__SOURCE MATERIAL__

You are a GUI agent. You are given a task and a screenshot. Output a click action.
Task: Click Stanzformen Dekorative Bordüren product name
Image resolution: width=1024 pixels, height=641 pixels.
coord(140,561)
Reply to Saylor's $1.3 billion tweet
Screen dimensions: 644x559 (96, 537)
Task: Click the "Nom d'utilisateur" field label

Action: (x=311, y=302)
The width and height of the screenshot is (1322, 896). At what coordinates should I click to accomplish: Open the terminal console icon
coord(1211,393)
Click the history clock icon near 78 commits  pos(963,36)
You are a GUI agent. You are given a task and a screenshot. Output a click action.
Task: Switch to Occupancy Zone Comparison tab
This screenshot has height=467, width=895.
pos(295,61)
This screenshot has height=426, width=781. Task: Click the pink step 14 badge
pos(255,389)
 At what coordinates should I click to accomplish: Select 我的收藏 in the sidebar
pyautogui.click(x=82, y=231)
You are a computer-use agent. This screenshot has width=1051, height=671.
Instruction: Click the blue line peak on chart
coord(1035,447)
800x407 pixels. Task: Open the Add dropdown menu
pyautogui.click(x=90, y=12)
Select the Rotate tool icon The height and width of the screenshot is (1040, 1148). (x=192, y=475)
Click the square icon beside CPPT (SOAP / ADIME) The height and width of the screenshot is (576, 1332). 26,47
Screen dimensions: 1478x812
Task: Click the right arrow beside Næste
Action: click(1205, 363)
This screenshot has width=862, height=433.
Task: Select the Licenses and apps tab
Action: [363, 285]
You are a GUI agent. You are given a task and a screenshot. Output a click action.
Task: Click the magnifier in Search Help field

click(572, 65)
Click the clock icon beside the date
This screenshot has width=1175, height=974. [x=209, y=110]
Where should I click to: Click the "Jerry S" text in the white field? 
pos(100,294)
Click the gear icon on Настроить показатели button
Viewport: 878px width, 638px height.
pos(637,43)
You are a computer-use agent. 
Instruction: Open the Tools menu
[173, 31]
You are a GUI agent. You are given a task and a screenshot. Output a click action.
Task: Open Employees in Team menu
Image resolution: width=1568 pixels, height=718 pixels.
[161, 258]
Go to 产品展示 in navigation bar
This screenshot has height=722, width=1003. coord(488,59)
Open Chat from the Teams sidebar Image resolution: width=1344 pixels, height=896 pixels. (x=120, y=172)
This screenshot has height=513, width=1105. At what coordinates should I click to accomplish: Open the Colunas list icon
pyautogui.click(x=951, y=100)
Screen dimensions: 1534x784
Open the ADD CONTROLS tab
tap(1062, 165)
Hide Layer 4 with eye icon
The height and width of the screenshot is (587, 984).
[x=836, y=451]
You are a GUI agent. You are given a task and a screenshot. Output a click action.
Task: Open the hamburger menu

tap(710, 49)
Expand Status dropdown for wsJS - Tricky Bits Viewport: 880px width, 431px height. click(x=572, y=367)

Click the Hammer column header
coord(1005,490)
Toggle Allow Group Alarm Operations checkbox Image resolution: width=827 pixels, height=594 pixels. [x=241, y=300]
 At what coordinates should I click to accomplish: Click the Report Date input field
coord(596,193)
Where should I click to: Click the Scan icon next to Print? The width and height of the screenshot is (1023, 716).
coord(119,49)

__TASK BRIEF__
Return every line of the material above verbatim, from first to last, with no additions, omissions, or edits.

__EXERCISE OUTPUT__
You are a GUI agent. You are given a task and a screenshot. Output a click action.
Task: Click Stanzformen Dekorative Bordüren product name
Image resolution: width=1024 pixels, height=641 pixels.
coord(140,561)
Reply to Saylor's $1.3 billion tweet
Screen dimensions: 644x559 (96, 537)
Task: Click the "Nom d'utilisateur" field label

Action: (x=311, y=302)
The width and height of the screenshot is (1322, 896). At what coordinates should I click to accomplish: Open the terminal console icon
coord(1211,393)
Click the history clock icon near 78 commits  pos(963,36)
You are a GUI agent. You are given a task and a screenshot. Output a click action.
Task: Switch to Occupancy Zone Comparison tab
This screenshot has height=467, width=895.
pos(295,61)
This screenshot has height=426, width=781. Task: Click the pink step 14 badge
pos(255,389)
 At what coordinates should I click to accomplish: Select 我的收藏 in the sidebar
pyautogui.click(x=82, y=231)
You are a computer-use agent. This screenshot has width=1051, height=671.
Instruction: Click the blue line peak on chart
coord(1035,447)
800x407 pixels. Task: Open the Add dropdown menu
pyautogui.click(x=90, y=12)
Select the Rotate tool icon The height and width of the screenshot is (1040, 1148). (x=192, y=475)
Click the square icon beside CPPT (SOAP / ADIME) The height and width of the screenshot is (576, 1332). 26,47
Screen dimensions: 1478x812
Task: Click the right arrow beside Næste
Action: click(1205, 363)
This screenshot has width=862, height=433.
Task: Select the Licenses and apps tab
Action: [363, 285]
You are a GUI agent. You are given a task and a screenshot. Output a click action.
Task: Click the magnifier in Search Help field

click(572, 65)
Click the clock icon beside the date
This screenshot has width=1175, height=974. [x=209, y=110]
Where should I click to: Click the "Jerry S" text in the white field? 
pos(100,294)
Click the gear icon on Настроить показатели button
Viewport: 878px width, 638px height.
pos(637,43)
You are a computer-use agent. 
Instruction: Open the Tools menu
[173, 31]
You are a GUI agent. You are given a task and a screenshot. Output a click action.
Task: Open Employees in Team menu
Image resolution: width=1568 pixels, height=718 pixels.
[161, 258]
Go to 产品展示 in navigation bar
This screenshot has height=722, width=1003. coord(488,59)
Open Chat from the Teams sidebar Image resolution: width=1344 pixels, height=896 pixels. (x=120, y=172)
This screenshot has height=513, width=1105. At what coordinates should I click to accomplish: Open the Colunas list icon
pyautogui.click(x=951, y=100)
Screen dimensions: 1534x784
Open the ADD CONTROLS tab
tap(1062, 165)
Hide Layer 4 with eye icon
The height and width of the screenshot is (587, 984).
[x=836, y=451]
You are a GUI agent. You are given a task and a screenshot. Output a click action.
Task: Open the hamburger menu

tap(710, 49)
Expand Status dropdown for wsJS - Tricky Bits Viewport: 880px width, 431px height. click(x=572, y=367)

Click the Hammer column header
coord(1005,490)
Toggle Allow Group Alarm Operations checkbox Image resolution: width=827 pixels, height=594 pixels. [x=241, y=300]
 At what coordinates should I click to accomplish: Click the Report Date input field
coord(596,193)
Where should I click to: Click the Scan icon next to Print? The width and height of the screenshot is (1023, 716).
coord(119,49)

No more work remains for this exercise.